Monday, November 25, 2019

CNAME Cloaking

Romain Cointepas (Hacker News):

A suitable name for this method would be CNAME Cloaking, and it is used to disguise a third-party tracker as first-party tracker. In this case, they are also purposely obfuscating this behind a random subdomain, with a CNAME to a generic and unbranded domain.

With CNAME Cloaking, many problems arise that makes it realistically impossible to block this:

  1. Browser extensions are not allowed access to the DNS layer of the request — i.e., they can’t see the CNAMEs.
  2. When each website loads third party trackers by calling something like a3ksbl.website.com, privacy-protection tools now have to figure out which subdomain is a front for CNAME Cloaking, for tens of thousands of websites. […]
  3. With each website now having its own subdomain cloaking the third-party tracker, those tools need to include as many rules as there are websites using this CNAME Cloaking method. Blocking a third-party tracker went from one rule to thousands.

And newer browsers have relatively low limits for the number of allowed rules.

See also: Wolfie Christl.

Update (2019-11-26): Jeff Johnson:

The endgame has to be disabling JavaScript.

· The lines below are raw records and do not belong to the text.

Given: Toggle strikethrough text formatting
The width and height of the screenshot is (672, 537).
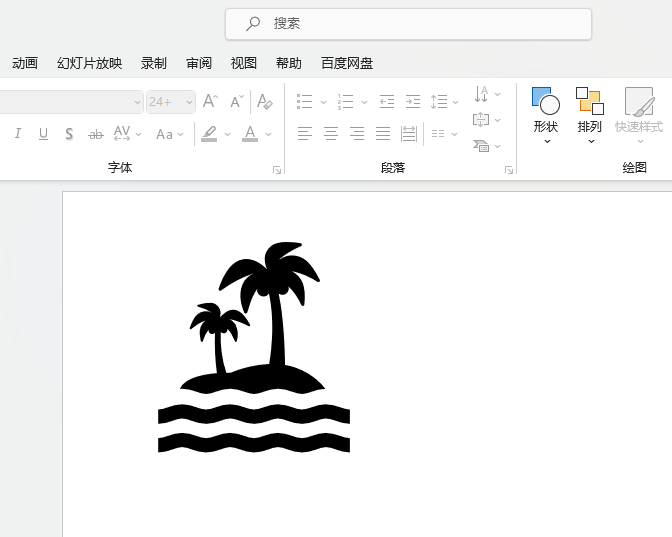Looking at the screenshot, I should pos(96,135).
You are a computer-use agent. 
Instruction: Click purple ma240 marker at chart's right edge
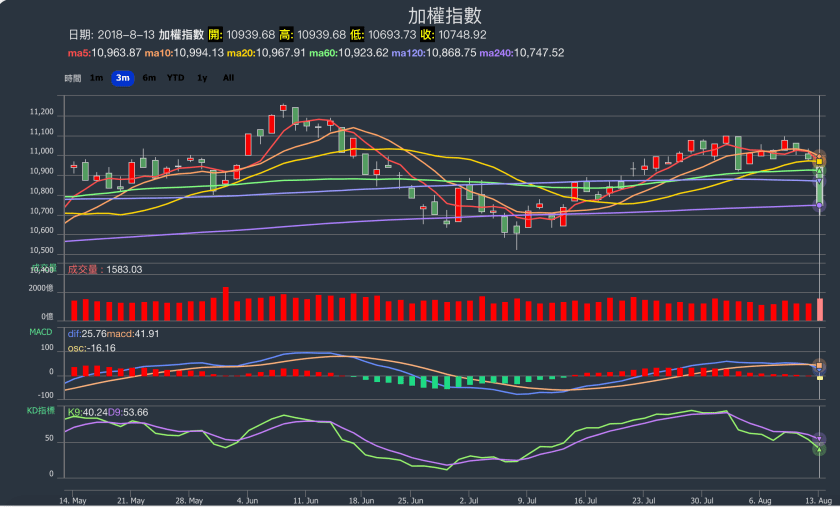[x=819, y=206]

As long as sites can execute arbitrary code in your browser, you’re doomed. Web programmers will continue to find more clever and evil hacks.

Howard Oakley:

I continue to be frustrated that, while most others things in Safari can be controlled by site, JavaScript is just a single control - on or off for everything.

Would it be too much to have finer control?

3 Comments RSS · Twitter

CNAME cloaking and DNS over HTTP(s) are both about the same thing: breaking the ability for normal people to deploy DNS-based tracking & surveillance blockers. I've been doing this for my own networks for a decade and it has always worked perfectly. In a year, it will be a lost cause, precisely because it is so effective.

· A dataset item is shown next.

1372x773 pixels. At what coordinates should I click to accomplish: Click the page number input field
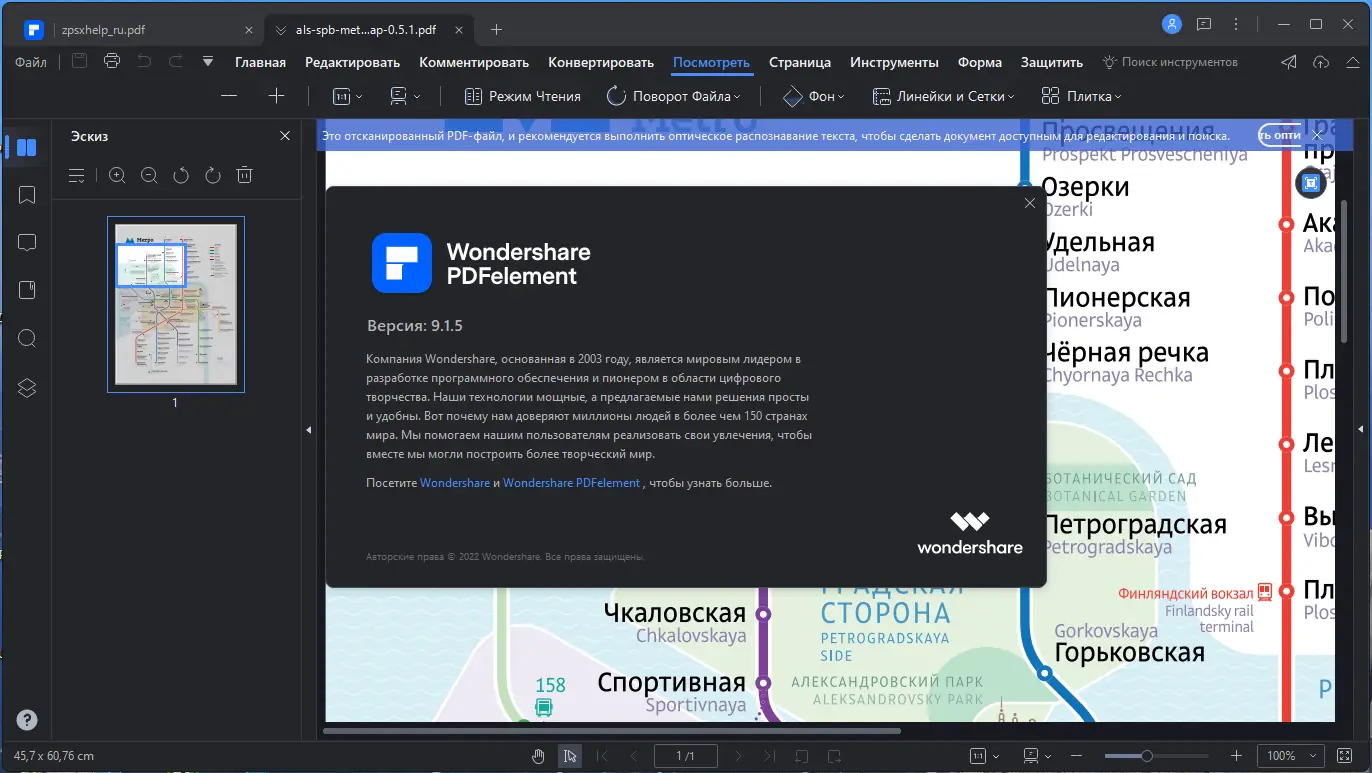[685, 755]
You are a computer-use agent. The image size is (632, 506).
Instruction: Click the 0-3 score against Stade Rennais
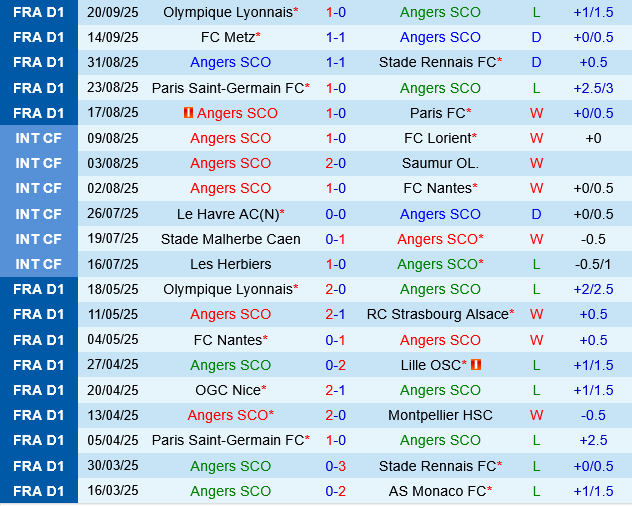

Not sure the focus should be on CNAME per se. After all, if a publisher can be convinced to add a CNAME entry for one of their subdomains pointing to a server belonging to an ad/tracking provider, they can just as easily be convinced to add a nameserver (NS) entry for same, in which case the delegation would be invisible to the DNS stub resolver sitting in the endpoint (much less to the tracking prevention extension), as the recursive resolver (i.e. the machine, sitting in your ISP if you use the IP provided as part of the PPP/PPPoE/DOCSIS connection information, or something like 8.8.4.4 if you overrode with that (do those protocols use DHCP? I can never remember)) would handle that already.

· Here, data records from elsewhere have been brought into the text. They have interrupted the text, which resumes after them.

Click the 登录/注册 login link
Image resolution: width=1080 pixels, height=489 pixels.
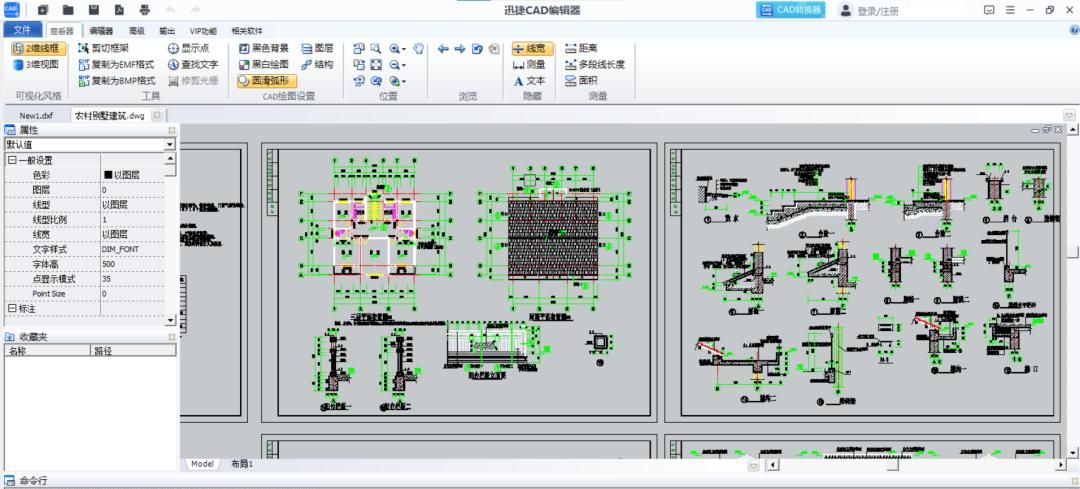tap(868, 10)
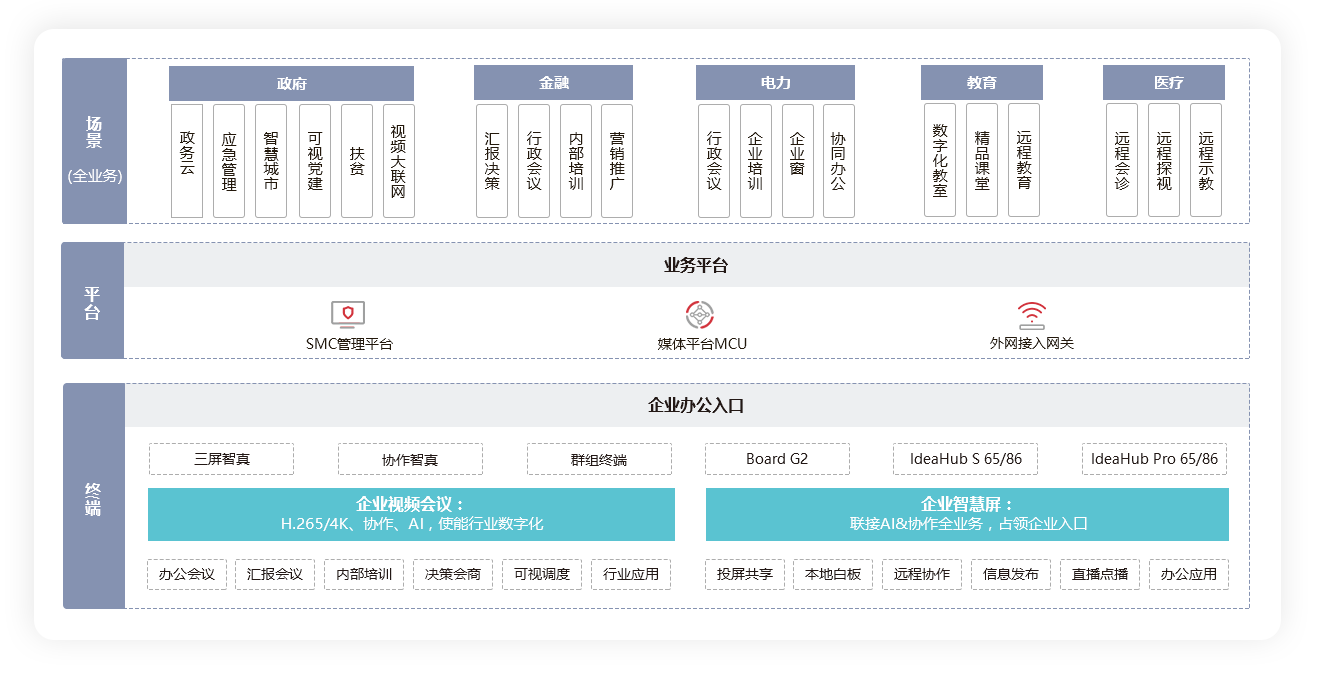Open the 数字化教室 scenario box
The image size is (1319, 676).
click(x=940, y=161)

(I'd point to resources to help you make sense of that if you're not completely familiar with DNS operation, but my main reference is Stéphane Bortzmeyer, in French, sorry…)

What boggles the mind is the tone of the Criteo email. "Oh, yeah, point one of your subdomains to one of our servers, no big deal, after all people who trust lemonde.fr can trust something coming from us as if it came from you, right?" 😱 This is all the more important as I've started using ad blockers post Meltdown and Spectre.

Would be interesting to see someone can make a 'Click2JavaScript' extension with a better UX than NoScript. I suppose website could always embed the tracking in the main app's JS, though.